History

United Kingdom
- Name: Eliza
- Builder: Calcutta
- Launched: 1811
- Fate: Wrecked June 1815

General characteristics
- Tons burthen: 197, or 200 (bm)
- Propulsion: Sail

= Eliza (1811 ship) =

1811 British merchant ship

Eliza was a merchant ship built in Calcutta, British India, in 1811. She made two voyages transporting convicts from Calcutta to Australia but wrecked in 1815 on her way home from her second voyage.

==Career==
Under the command of Robert Murray, she left Calcutta with produce, passengers, and a number of prisoners. She called at Bencoolen sailing on 5 May 1813, and then at the River Derwent (Hobart), on 24 June. She lost her sails during a heavy gale and arrived in Sydney on 2 July. Eliza departed Port Jackson on 15 September bound for Hobart Town and Bengal.

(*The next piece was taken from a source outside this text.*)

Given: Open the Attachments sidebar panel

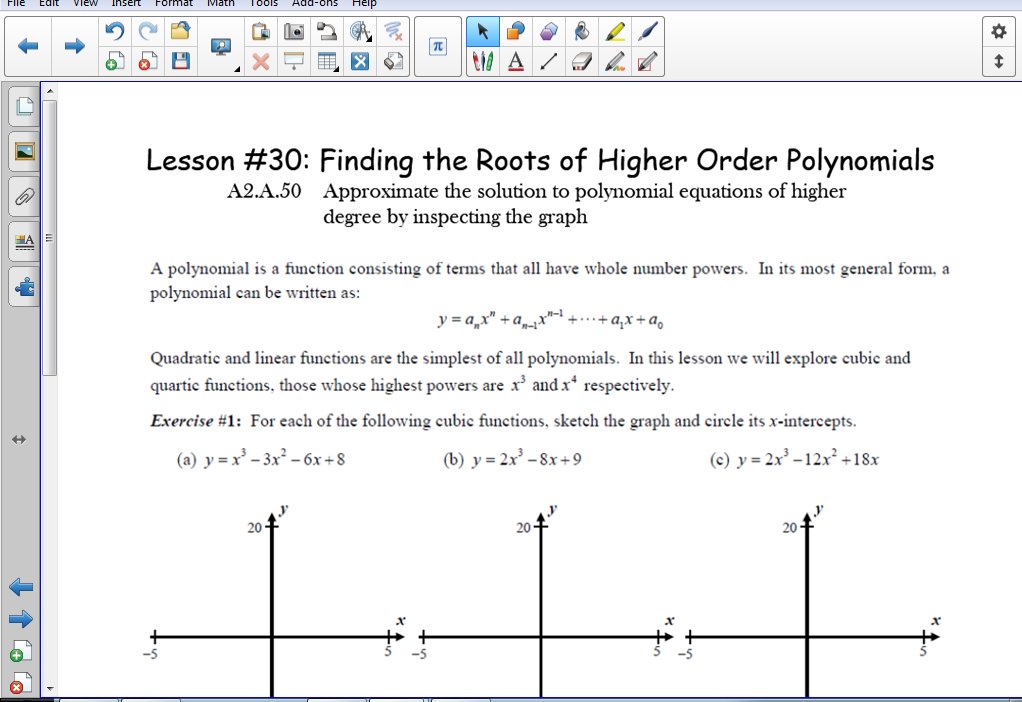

On her way on 30 September she rescued five survivors of the that were stranded upon Booby Island, in the Torres Strait.

Eliza left Calcutta, under the command of Robert Murray, with produce, passengers, and a number of prisoners. She called in at Hobart Town and arrived in Sydney on 15 May 1815. Eliza departed Port Jackson on 28 May 1815 for Batavia and Calcutta.

==Fate==
Eliza was lost in the Torres Strait on 11/12 June 1815.